Clinical inertia might be reduced if electronic medical records (EMR) could effectively provide real-time decision support to physicians and patients at the time of an office visit. Early reports show positive effects of EMR decision support on test ordering behaviors, but thus far EMR-based decision support has failed to improve HbA1c, LDL, or BP levels in typical office practice settings (Montori et al. 2002; Meigs et al. 2003; O'Connor 2003a; Tierney et al. 2003; Murray et al. 2004). As we learn more about how to most effectively provide clinical decision support to providers, and how to use EMR technology to prioritize multiple decision support prompts, decision support interventions may reduce clinical inertia.
There are some potential risks to focusing on clinical inertia. Introducing quality measures focused on clinical inertia could increase inappropriate use of some agents to the detriment of some patients, especially fragile patients who are most vulnerable to adverse outcomes from inappropriate pharmacotherapy. Using HbA1c control as an example, the use of metformin in those with renal insufficiency, or the use of metformin or thiazolidenediones in those with uncompensated chronic heart failure may pose serious risks to patients. Therefore, if quality measures focused on clinical inertia are introduced, it may be wise to include concomitant quality measures that monitor safe use of pharmacotherapy.
Investigation is needed to further dissect the anatomy of clinical inertia. Clinical inertia encompasses both failure to initiate therapy when indicated, and failure to titrate therapy until evidence-based clinical goals are achieved. Over 80 percent of diabetes patients are on pharmacotherapy for glucose control, and in many settings, over 70 percent of heart disease patients are on statins for LDL control. Yet, many patients on treatment are not at their evidence-based goals.
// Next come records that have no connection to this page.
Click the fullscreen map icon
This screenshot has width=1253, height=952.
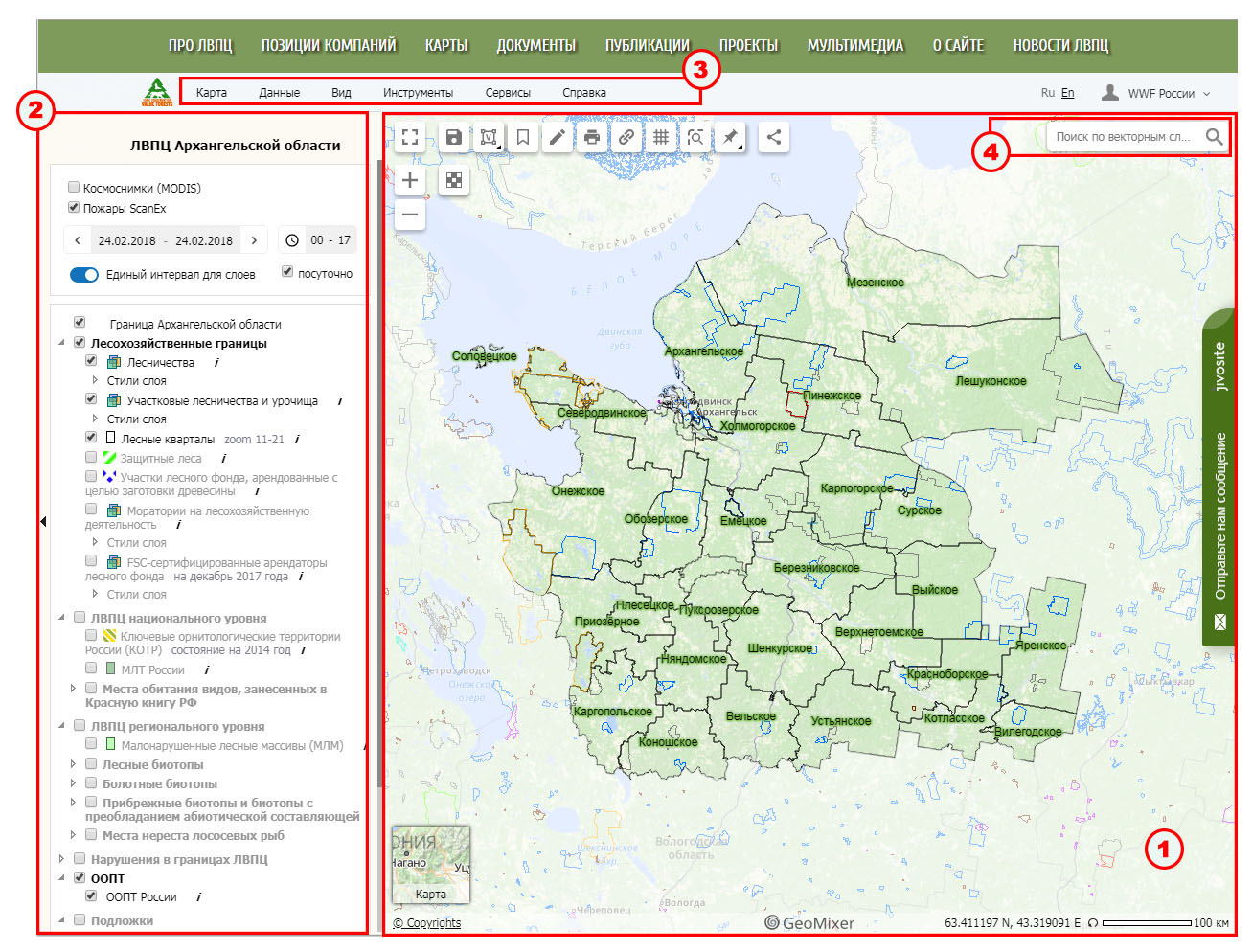click(410, 137)
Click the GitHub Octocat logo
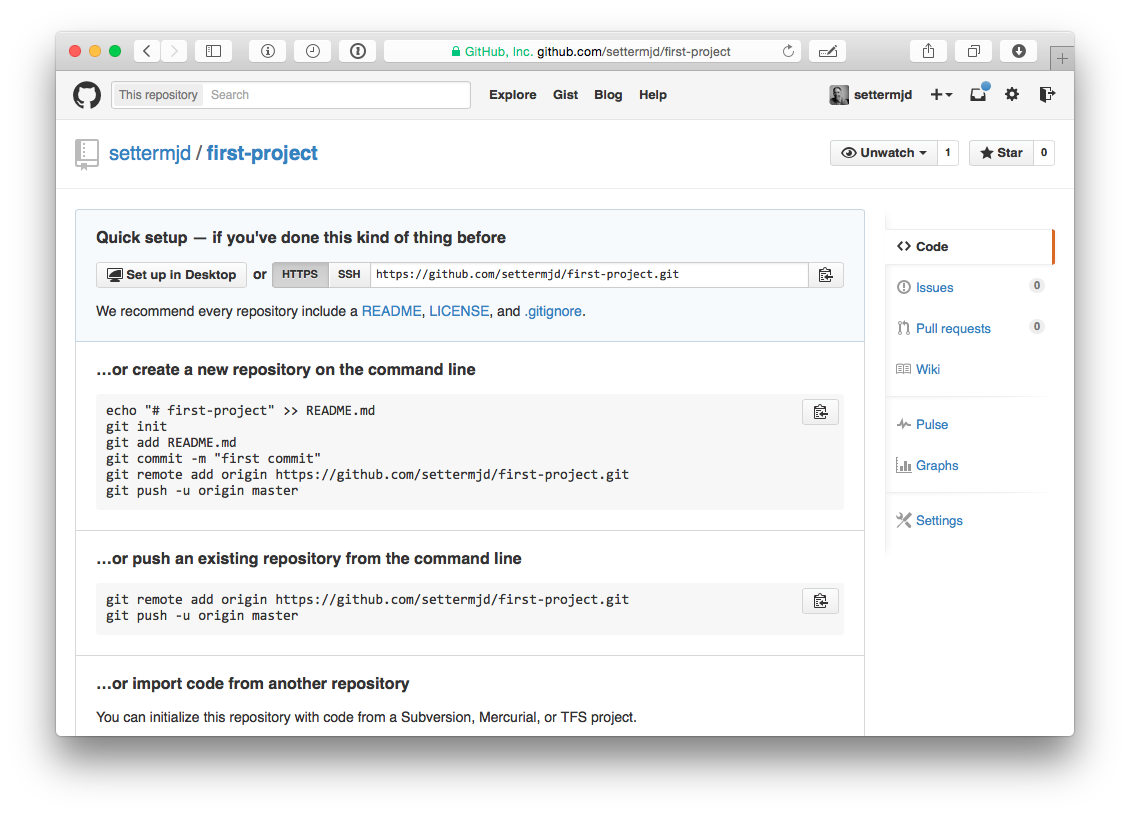 click(x=86, y=95)
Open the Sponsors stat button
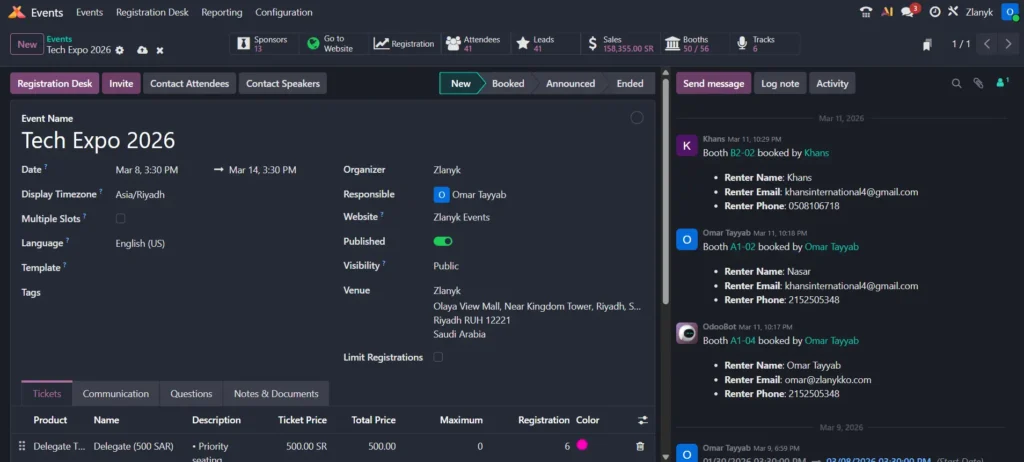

This suggests that failure to uptitrate therapy may be the lion's share of clinical inertia in chronic disease care. Researchers and quality improvement leaders might consider this important issue when developing strategies to combat clinical inertia and achieve better chronic disease care.
There is every reason to hope that diabetes quality measures will soon evolve to a small set of mandatory “accountability measures” sharply focused on control of HbA1c, BP, and LDL levels.
Beyond this small set of “accountability measures,” a larger optional set of “improvement measures” should be developed for use by health plans or medical groups that fail to perform well on mandatory accountability measures. “Improvement measures” could be designed to systematically probe office systems and processes of care to identify major barriers to excellent care so that precise interventions can then be applied to improve care (Sperl-Hillen et al. 2004).
A practical measure of clinical inertia would represent a very useful addition to the set of improvement measures suggested here. To be a useful tool for diabetes care improvement, measures of clinical inertia should focus not only on HbA1c, but also include BP and LDL. Inertia measures should be criterion based, rather than norm based, for purposes of simplicity in application and interpretation. Finally, measures of clinical inertia may usefully supplement existing improvement measures, each of which should focus on a key process that is related to levels of HbA1c, BP, and LDL. In the long march towards better diabetes care, it is time to pause and take a critical look at the role of accountability and improvement measures. We should thank Berlowitz, Phillips, and others for broadening our arsenal of improvement measures and for emphasizing the importance of staying focused on key outcomes of diabetes care.